There was some bruising on his left cheek, and his eyes were red from broken blood vessels. Curious now, she walked around the body, looking for other signs.
"What was he wearing?"
"Bottom half of pajamas, and one slipper." "Where was the top half?" Morris smiled. "On the bed." "Where was he?" "In the Conservatory, with Professor Plum." "What?" Morris chuckled, waved a hand in front of his face. "Joke.
He was beside the bed, on the floor." "Signs of disturbance, forced entry?" "None." "He live alone?" "He did, indeed." "Looks like he stroked out, had a big-ass brain pop." Since Morris was sealed up, she gestured. "Open his mouth for me, peel the lips." Morris obliged, shifted aside so she could lean in. "But I'd talk to the domestic and find out if he or she's the one who gave dead guy the laced nightcap that popped his brain.

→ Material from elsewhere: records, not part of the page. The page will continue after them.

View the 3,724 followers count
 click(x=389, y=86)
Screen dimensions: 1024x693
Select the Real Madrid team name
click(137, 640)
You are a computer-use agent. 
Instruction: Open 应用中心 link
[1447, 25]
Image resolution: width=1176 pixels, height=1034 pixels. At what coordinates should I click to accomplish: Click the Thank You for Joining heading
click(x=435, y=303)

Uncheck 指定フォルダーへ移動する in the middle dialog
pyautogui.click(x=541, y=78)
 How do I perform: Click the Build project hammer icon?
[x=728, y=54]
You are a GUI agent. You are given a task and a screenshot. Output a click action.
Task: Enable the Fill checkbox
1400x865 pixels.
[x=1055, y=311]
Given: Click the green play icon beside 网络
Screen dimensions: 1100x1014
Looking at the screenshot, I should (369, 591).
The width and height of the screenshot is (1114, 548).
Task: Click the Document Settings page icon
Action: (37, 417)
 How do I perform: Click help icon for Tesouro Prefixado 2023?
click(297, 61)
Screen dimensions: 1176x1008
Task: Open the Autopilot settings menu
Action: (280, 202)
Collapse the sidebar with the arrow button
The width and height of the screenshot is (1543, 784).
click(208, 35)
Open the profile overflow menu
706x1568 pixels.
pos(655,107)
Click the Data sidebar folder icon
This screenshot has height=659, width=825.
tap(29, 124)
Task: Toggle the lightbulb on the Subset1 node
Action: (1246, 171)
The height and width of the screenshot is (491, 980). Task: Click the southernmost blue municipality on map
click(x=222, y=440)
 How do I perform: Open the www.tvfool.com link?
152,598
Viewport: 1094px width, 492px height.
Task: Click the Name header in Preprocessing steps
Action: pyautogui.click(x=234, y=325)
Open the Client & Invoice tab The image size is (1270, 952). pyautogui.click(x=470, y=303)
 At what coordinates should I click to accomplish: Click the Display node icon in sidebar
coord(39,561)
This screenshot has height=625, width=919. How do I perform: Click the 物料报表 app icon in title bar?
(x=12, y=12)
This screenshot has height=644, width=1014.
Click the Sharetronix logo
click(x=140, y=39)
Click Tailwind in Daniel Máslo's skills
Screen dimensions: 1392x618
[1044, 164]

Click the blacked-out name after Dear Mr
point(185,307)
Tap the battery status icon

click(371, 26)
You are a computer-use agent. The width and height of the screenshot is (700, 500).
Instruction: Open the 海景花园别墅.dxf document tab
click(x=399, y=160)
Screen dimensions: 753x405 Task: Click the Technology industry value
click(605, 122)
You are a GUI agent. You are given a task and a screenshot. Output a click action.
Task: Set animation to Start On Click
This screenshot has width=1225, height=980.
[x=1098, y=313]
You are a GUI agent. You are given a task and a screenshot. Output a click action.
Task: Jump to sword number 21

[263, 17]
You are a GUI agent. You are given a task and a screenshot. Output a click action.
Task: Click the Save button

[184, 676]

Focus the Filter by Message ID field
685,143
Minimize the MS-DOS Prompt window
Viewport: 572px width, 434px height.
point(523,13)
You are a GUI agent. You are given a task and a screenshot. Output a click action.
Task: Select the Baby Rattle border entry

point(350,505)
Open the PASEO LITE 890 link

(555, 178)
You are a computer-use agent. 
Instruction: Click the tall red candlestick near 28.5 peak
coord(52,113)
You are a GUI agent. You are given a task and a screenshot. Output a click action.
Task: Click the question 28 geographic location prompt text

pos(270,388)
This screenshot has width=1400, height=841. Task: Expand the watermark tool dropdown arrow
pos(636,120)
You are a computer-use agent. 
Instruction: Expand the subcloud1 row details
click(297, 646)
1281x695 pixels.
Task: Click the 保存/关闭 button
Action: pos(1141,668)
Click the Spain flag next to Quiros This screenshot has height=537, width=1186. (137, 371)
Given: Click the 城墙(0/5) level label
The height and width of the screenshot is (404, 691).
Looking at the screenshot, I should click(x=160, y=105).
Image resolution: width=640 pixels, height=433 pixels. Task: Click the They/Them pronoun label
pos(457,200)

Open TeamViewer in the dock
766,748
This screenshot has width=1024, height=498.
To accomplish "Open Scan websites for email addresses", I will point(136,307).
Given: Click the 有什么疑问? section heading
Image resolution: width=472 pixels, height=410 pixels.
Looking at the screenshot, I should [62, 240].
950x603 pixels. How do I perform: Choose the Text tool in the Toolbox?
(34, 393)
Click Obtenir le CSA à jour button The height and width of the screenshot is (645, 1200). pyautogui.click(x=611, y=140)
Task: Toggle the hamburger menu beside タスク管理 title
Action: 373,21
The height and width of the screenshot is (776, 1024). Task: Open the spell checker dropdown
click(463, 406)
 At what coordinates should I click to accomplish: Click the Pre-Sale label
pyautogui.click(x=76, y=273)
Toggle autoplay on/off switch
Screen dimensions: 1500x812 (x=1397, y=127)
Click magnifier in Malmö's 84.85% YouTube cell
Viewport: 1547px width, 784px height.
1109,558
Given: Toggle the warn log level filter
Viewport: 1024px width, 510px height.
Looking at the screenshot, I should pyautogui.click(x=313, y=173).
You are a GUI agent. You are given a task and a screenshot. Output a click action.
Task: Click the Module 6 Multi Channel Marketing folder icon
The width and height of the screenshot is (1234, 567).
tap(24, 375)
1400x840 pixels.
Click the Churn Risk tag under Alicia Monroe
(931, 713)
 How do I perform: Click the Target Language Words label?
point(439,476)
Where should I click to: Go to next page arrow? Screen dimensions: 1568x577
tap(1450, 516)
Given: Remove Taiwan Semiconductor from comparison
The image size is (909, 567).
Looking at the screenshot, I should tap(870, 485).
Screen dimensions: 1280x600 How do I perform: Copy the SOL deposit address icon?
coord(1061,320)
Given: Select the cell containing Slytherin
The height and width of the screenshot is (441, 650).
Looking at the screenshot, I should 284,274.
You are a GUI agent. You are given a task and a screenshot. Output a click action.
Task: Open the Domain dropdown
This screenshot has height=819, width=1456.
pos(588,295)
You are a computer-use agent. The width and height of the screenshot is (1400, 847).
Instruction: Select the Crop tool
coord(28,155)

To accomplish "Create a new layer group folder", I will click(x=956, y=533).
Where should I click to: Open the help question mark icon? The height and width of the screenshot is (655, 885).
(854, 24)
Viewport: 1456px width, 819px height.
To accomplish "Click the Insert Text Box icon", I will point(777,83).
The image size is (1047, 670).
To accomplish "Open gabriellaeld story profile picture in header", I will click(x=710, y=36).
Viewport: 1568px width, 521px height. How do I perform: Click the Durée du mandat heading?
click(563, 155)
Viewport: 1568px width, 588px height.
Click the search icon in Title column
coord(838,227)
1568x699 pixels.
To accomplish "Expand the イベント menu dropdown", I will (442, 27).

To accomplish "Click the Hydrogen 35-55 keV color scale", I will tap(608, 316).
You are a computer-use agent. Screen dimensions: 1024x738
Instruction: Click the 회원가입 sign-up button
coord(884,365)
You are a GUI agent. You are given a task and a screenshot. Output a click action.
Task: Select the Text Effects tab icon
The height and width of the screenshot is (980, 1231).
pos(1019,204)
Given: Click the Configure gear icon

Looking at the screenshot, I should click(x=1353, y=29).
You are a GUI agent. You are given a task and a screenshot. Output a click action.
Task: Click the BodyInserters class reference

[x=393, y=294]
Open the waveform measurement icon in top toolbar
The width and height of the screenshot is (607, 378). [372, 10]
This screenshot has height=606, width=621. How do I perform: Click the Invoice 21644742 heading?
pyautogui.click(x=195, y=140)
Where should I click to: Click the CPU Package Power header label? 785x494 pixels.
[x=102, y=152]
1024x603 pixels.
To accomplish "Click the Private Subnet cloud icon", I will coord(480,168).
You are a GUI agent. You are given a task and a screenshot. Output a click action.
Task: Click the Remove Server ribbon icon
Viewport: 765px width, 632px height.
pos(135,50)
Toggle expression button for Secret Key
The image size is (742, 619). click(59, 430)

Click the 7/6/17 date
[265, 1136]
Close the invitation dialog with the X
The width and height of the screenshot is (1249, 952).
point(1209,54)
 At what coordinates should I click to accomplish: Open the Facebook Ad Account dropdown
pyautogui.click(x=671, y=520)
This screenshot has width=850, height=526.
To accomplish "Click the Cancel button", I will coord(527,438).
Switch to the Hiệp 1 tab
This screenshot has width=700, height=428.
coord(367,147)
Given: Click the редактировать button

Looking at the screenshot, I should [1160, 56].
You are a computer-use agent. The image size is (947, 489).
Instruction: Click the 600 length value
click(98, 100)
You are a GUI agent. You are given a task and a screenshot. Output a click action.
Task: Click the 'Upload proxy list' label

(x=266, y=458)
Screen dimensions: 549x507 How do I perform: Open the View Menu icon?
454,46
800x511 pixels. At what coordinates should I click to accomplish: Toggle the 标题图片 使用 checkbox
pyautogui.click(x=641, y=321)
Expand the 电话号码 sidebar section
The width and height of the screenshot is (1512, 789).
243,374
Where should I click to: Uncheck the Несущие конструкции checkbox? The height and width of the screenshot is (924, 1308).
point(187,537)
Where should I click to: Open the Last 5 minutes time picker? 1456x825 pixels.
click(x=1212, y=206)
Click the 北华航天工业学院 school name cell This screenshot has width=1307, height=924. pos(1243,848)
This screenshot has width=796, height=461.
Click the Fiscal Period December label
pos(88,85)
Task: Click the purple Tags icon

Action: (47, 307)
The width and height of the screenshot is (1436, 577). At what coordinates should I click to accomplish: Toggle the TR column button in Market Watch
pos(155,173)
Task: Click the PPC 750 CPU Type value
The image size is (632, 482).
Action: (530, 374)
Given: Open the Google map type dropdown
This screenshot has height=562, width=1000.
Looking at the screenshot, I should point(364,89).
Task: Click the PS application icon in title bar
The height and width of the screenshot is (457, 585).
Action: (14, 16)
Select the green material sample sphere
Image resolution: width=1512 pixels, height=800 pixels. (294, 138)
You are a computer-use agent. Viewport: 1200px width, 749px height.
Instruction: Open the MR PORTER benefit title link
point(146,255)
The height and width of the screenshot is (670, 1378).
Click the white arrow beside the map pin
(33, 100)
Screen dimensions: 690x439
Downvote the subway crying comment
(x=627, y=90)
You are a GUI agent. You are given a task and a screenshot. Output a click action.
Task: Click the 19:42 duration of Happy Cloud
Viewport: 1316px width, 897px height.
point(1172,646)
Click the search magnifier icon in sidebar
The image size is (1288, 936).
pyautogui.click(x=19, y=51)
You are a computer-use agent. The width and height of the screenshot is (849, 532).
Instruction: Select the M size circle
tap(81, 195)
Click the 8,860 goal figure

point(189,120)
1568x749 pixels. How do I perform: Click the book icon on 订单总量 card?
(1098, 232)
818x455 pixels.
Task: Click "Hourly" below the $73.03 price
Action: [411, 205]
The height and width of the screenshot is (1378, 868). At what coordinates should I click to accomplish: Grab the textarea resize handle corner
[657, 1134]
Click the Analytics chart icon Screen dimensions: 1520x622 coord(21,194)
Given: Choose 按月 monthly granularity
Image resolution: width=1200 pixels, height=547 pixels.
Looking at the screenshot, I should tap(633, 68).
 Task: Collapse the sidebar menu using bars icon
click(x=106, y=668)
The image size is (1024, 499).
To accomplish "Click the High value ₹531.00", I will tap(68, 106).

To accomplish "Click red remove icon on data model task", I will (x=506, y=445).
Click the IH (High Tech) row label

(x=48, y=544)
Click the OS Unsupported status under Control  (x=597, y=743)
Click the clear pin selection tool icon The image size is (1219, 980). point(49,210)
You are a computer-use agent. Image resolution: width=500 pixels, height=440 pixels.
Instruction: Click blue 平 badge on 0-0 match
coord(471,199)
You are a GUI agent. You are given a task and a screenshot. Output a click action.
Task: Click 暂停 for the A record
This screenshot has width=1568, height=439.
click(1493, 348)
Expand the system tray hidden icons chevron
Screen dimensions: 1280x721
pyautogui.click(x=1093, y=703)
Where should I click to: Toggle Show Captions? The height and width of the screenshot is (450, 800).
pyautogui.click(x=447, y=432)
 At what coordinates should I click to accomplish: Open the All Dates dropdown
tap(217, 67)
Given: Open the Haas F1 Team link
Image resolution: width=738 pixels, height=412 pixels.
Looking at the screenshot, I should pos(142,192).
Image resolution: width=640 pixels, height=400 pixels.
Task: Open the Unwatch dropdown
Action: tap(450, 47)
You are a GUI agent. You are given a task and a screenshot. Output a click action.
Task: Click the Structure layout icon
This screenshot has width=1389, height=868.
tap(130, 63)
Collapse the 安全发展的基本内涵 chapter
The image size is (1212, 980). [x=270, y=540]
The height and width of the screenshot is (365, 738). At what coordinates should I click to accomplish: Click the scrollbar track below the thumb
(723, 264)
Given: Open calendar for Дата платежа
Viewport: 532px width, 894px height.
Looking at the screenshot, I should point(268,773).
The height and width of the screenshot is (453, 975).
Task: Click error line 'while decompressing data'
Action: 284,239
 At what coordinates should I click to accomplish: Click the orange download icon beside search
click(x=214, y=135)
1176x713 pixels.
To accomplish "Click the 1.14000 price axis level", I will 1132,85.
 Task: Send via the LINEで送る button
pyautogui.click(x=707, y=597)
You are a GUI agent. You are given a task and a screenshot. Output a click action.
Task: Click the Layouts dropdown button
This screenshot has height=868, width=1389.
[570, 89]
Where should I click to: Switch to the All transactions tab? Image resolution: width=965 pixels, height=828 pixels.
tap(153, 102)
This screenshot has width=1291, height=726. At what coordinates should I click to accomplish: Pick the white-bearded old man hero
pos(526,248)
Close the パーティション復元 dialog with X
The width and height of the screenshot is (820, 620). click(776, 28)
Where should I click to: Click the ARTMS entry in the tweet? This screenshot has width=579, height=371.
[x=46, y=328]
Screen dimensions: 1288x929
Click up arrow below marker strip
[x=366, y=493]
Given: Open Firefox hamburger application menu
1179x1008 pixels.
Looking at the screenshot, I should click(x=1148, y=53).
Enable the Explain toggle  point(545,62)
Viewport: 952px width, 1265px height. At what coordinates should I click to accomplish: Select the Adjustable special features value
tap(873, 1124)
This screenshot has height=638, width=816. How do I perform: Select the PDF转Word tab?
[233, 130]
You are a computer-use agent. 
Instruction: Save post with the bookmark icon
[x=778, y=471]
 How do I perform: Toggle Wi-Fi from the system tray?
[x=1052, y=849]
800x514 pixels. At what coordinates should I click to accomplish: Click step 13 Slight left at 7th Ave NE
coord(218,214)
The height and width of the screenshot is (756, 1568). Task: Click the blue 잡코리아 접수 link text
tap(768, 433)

Reddish splotches on the gums and under the lips indicate he downed, and probably OD'd on, an illegal. Booster, or a derivative would be my guess before tox eval. Guy was going to self-terminate for any reason, he'd have finished putting his pajamas on and gotten into bed nice and comfy first. So means are foul. Where's Sommers?" "I don't know why they bother to keep me around here." But he was grinning as he slid the brain into a tray for scan and analysis. "I expect the tox eval will verify both our suspicions shortly. Sommers is done, and in a cold box. Her family and boyfriend came in together this morning. I was able to block them from seeing her, though it wasn't easy. I had to use official grounds." "The eyes aren't public yet, and I don't want them to be, not even to next of kin. Even family and lovers can leak to the media. More so if they're grieving or pissed. No access outside of need-to-know to any of the vies in this investigation." "You want to see her again." "Yeah." "Let me clean up a bit. Our gentleman friend will hold." He went to the sink to scrub blood, matter, and sealant from his hands. "Her body was more traumatized than the others." "Violence is escalating. I know." "So is his pace." Morris dried his hands, then removed his protective gear, dumping it in a hamper.